Agenda

08:30 – 09:00

Welcome Coffee and Delegate Registration

09:00 – 09:20

Keynote Presentation - The view from the Commission

09:20 – 09:40

Keynote Presentation - The view from Industry

Representative, CEFIC*

09:40 – 10:00

Keynote Presentation - The view from the U.S.

Jim Jones , Acting Administrator for the Office of Chemical Safety and Pollution Prevention, U.S. Environmental Protection Agency

10:00 – 10:20

Keynote Presentation - The Asia-Pacific perspective

Representative, China *

10:20 – 10:40

Q&A Session with keynote speakers

10:40 – 11:00

Morning Coffee Break

11:00 – 12:40

Speed-pitch Session: REACH Review 2012 - Is Europe on the right track?

REACH has been in force for 5 years, and several important milestones in its implementation have already passed. Drawing from our experiences of these milestones to date along with the European Commission's extensive review of REACH, where do we stand in the REACH implementation today; what are the key leverages and our next steps? How are the various aspects of the REACH regulation working in practice and what impact has its adoption had on the EU and international chemical market?

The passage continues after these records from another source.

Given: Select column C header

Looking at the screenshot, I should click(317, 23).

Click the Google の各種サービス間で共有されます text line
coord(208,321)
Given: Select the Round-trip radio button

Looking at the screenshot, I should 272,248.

Is the regulation meeting all of its fundamental objectives or is it necessary, at this stage, for the European Commission to table a legislative proposal based on the review outcomes? Does the scope of REACH need to be amended, in order to close gaps between or avoid overlaps with other EU legislation, for instance, the RoHS directive? What impact would a legislative revision of REACH have on the next registration deadlines in 2013 and 2018? Will this rigorous review significantly change the course of the registration process for future Registrants?

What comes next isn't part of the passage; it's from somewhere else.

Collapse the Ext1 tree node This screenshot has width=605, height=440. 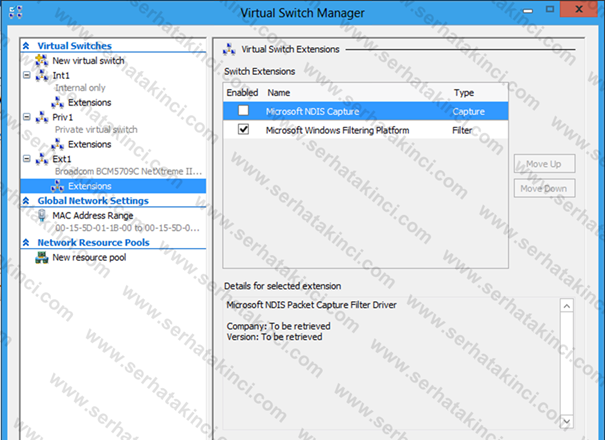coord(27,158)
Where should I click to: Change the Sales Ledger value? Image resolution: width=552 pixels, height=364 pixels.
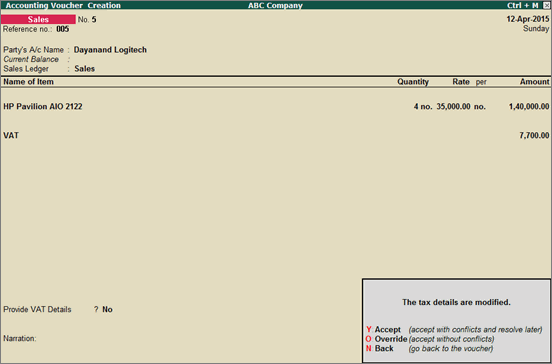coord(84,69)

Each speaker will have 5 minutes to provide their thoughts, which will then be followed by an interactive debate (including the use of delegate voting pads) and question and answer session.

Representative, Industry*
Representative, DUCC*
Representative, Consultancy*
Fred L. Smith , President and Founder, Competitive Enterprise Institute
Vito Buonsante , Health and environment lawyer, ClientEarth
Paul Ellis , Quality Regulation Manager, Kingfisher
Thomas Fischer , Department of Environment and Energy Policy, WKÖ*

12:40 – 14:00

Lunch break

14:00 – 15:40

Beyond Registration: Managing the Authorisation and Restriction processes under REACH

Authorisation and restriction are the main regulatory risk management instruments for the EU Member State Competent Authorities and the European Commission (with the support of ECHA) under REACH. With REACH having now entered into a new phase with the application of the authorisation and restriction processes, what lessons can be learned from our experiences to date? How are authorisation and restriction currently working in practice, and what impact do they have on the functioning of the internal market?

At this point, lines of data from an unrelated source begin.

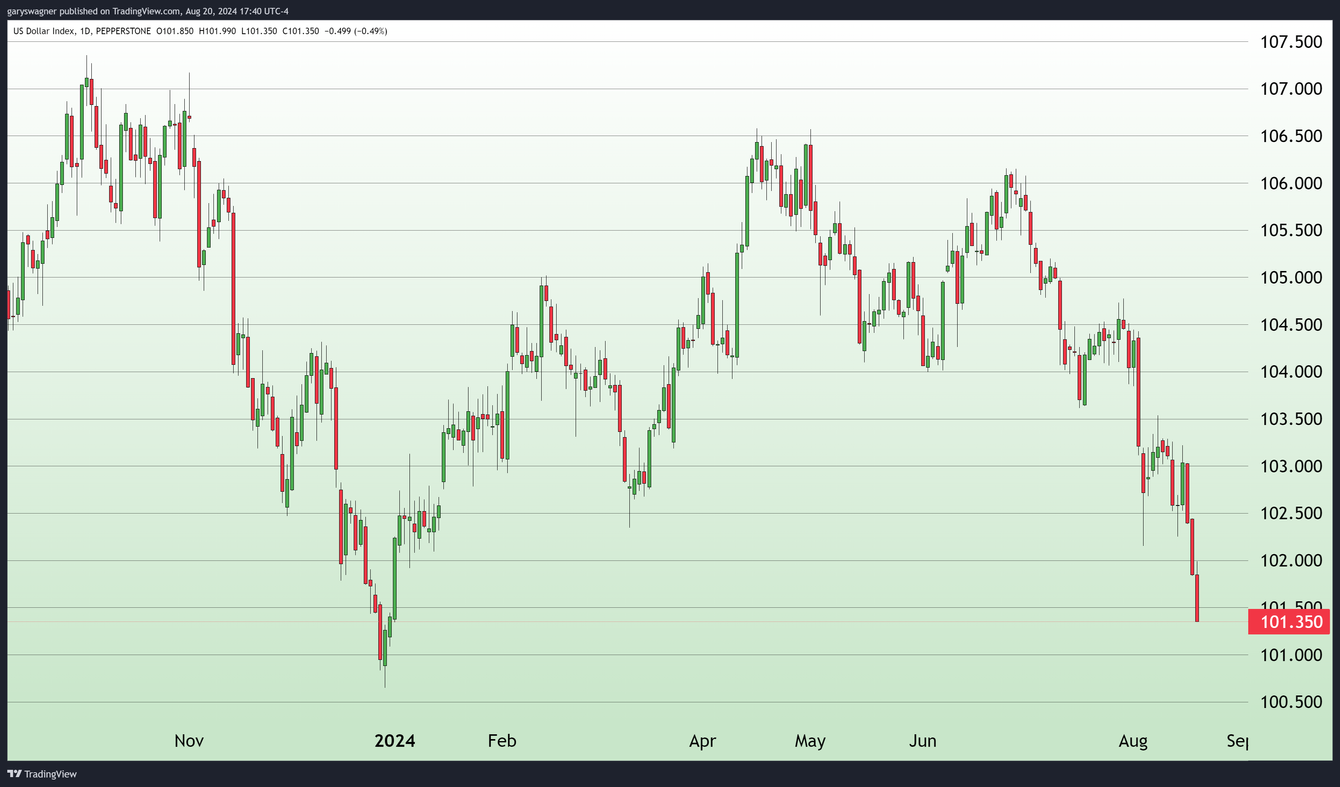Expand the time axis via the Sep label
The image size is (1340, 787).
(1237, 741)
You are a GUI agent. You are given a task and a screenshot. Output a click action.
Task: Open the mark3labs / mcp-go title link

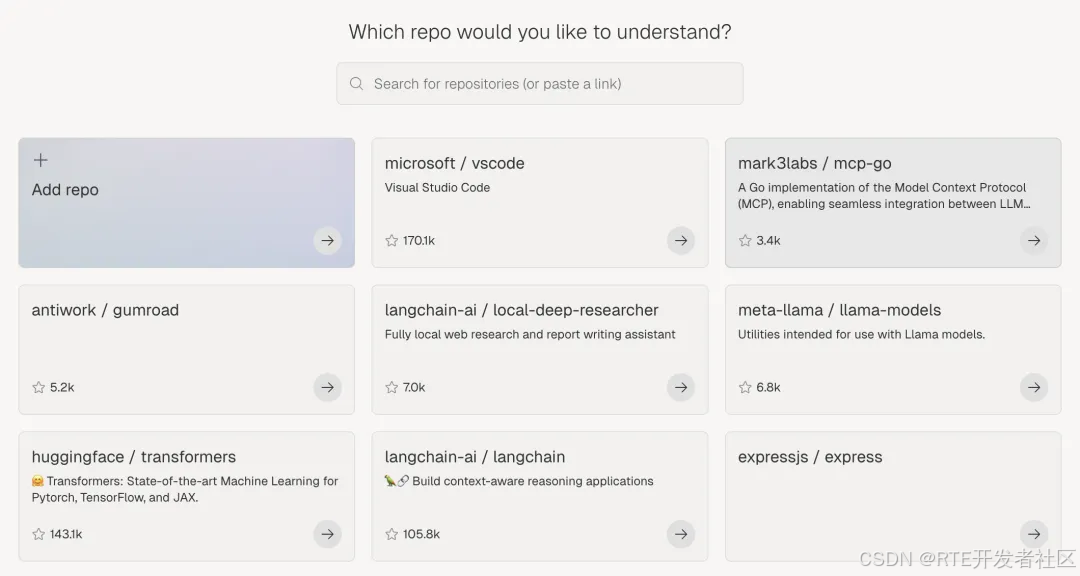[814, 163]
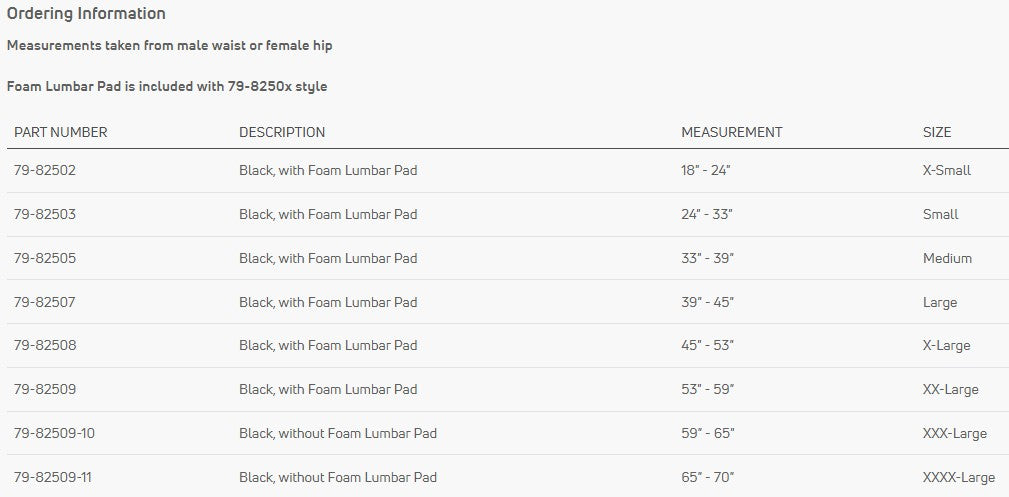Select part number 79-82508

[x=45, y=346]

What have been the principal challenges of the implementation of these RMO for industry and regulators alike, and what new responsibilities and obligations arise for industrial operators during this phase? Given the recent case of phthalates, does the parallel application of authorisation and restriction present any problems, and if so, what can be done to ensure greater legal clarity and to prevent duplication and overlaps between the two RMO?

14:00 – 14:15

Presentation

Jack de Bruijn , Director of Risk Management, European Chemicals Agency

14:20 – 15:40

Panel Discussion

Jack de Bruijn , Director of Risk Management, European Chemicals Agency
Finn Pedersen , Deputy Head of Division, Danish Environment Protection Agency
Linda-Jean Cockcroft , Chair, DEHP Authorisation Task Force*

15:40 – 16:00

Afternoon Coffee Break

16:00 – 17:30

SVHCs and the expansion of the candidate list

In March 2010, the European Commission committed to having 136 SVHCs on the candidate list by the end of 2012, however, it has been speculated that this policy target is unlikely to be achieved. With the new target anticipated to be at least 88 substances, is their original commitment too ambitious, and should the European Commission not meet its self-imposed target of 136 substances, will this have any impact on the momentum of the REACH regulation? With member states acquiring an increased power of initiative under REACH, how do they efficiently select which substances to propose for inclusion on the candidate list and is the restriction route not simpler and more effective?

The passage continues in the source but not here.